§ EXERCISE MATERIAL
- - -
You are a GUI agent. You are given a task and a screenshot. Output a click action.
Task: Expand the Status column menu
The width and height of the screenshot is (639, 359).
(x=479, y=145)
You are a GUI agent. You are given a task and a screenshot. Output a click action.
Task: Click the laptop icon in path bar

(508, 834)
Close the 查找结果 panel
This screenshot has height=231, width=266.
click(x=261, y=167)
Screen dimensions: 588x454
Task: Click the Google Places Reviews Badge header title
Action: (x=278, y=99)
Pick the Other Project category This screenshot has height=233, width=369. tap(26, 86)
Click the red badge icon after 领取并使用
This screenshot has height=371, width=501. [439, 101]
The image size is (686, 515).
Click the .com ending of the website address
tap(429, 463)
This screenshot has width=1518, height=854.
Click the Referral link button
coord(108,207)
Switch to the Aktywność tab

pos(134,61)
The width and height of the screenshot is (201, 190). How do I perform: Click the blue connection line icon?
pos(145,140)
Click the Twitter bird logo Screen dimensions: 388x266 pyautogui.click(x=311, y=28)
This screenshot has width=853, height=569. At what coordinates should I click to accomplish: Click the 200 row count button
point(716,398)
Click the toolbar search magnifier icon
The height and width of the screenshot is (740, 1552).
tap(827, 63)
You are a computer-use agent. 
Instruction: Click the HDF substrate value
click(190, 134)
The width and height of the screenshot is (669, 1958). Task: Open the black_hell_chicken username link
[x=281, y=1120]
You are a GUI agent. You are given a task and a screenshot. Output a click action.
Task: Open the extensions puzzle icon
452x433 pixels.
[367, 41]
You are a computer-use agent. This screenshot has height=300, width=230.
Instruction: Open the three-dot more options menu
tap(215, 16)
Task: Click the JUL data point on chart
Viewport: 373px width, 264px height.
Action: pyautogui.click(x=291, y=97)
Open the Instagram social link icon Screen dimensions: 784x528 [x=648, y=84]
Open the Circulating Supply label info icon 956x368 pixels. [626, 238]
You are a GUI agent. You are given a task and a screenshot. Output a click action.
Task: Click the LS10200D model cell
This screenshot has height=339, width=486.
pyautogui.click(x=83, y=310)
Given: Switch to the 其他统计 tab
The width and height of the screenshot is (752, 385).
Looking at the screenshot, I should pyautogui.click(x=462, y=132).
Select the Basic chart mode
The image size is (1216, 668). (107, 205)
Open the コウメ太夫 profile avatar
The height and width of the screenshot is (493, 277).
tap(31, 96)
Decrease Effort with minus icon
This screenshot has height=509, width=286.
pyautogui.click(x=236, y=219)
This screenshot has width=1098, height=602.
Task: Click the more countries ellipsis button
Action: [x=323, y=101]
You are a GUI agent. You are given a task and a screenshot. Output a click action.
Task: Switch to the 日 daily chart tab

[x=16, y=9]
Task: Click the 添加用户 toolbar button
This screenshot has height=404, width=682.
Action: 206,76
- - -
§ DESCRIPTION OF THE TASK
Exactly as written, reproduce the whole listing.

§ RESPONSE TO THIS EXERCISE
You are a GUI agent. You are given a task and a screenshot. Output a click action.
Task: Expand the Status column menu
The width and height of the screenshot is (639, 359).
(x=479, y=145)
You are a GUI agent. You are given a task and a screenshot. Output a click action.
Task: Click the laptop icon in path bar

(508, 834)
Close the 查找结果 panel
This screenshot has height=231, width=266.
click(x=261, y=167)
Screen dimensions: 588x454
Task: Click the Google Places Reviews Badge header title
Action: (x=278, y=99)
Pick the Other Project category This screenshot has height=233, width=369. tap(26, 86)
Click the red badge icon after 领取并使用
This screenshot has height=371, width=501. [439, 101]
The image size is (686, 515).
Click the .com ending of the website address
tap(429, 463)
This screenshot has width=1518, height=854.
Click the Referral link button
coord(108,207)
Switch to the Aktywność tab

pos(134,61)
The width and height of the screenshot is (201, 190). How do I perform: Click the blue connection line icon?
pos(145,140)
Click the Twitter bird logo Screen dimensions: 388x266 pyautogui.click(x=311, y=28)
This screenshot has width=853, height=569. At what coordinates should I click to accomplish: Click the 200 row count button
point(716,398)
Click the toolbar search magnifier icon
The height and width of the screenshot is (740, 1552).
tap(827, 63)
You are a computer-use agent. 
Instruction: Click the HDF substrate value
click(190, 134)
The width and height of the screenshot is (669, 1958). Task: Open the black_hell_chicken username link
[x=281, y=1120]
You are a GUI agent. You are given a task and a screenshot. Output a click action.
Task: Open the extensions puzzle icon
452x433 pixels.
[367, 41]
You are a computer-use agent. This screenshot has height=300, width=230.
Instruction: Open the three-dot more options menu
tap(215, 16)
Task: Click the JUL data point on chart
Viewport: 373px width, 264px height.
Action: pyautogui.click(x=291, y=97)
Open the Instagram social link icon Screen dimensions: 784x528 [x=648, y=84]
Open the Circulating Supply label info icon 956x368 pixels. [626, 238]
You are a GUI agent. You are given a task and a screenshot. Output a click action.
Task: Click the LS10200D model cell
This screenshot has height=339, width=486.
pyautogui.click(x=83, y=310)
Given: Switch to the 其他统计 tab
The width and height of the screenshot is (752, 385).
Looking at the screenshot, I should pyautogui.click(x=462, y=132).
Select the Basic chart mode
The image size is (1216, 668). (107, 205)
Open the コウメ太夫 profile avatar
The height and width of the screenshot is (493, 277).
tap(31, 96)
Decrease Effort with minus icon
This screenshot has height=509, width=286.
pyautogui.click(x=236, y=219)
This screenshot has width=1098, height=602.
Task: Click the more countries ellipsis button
Action: [x=323, y=101]
You are a GUI agent. You are given a task and a screenshot. Output a click action.
Task: Switch to the 日 daily chart tab

[x=16, y=9]
Task: Click the 添加用户 toolbar button
This screenshot has height=404, width=682.
Action: 206,76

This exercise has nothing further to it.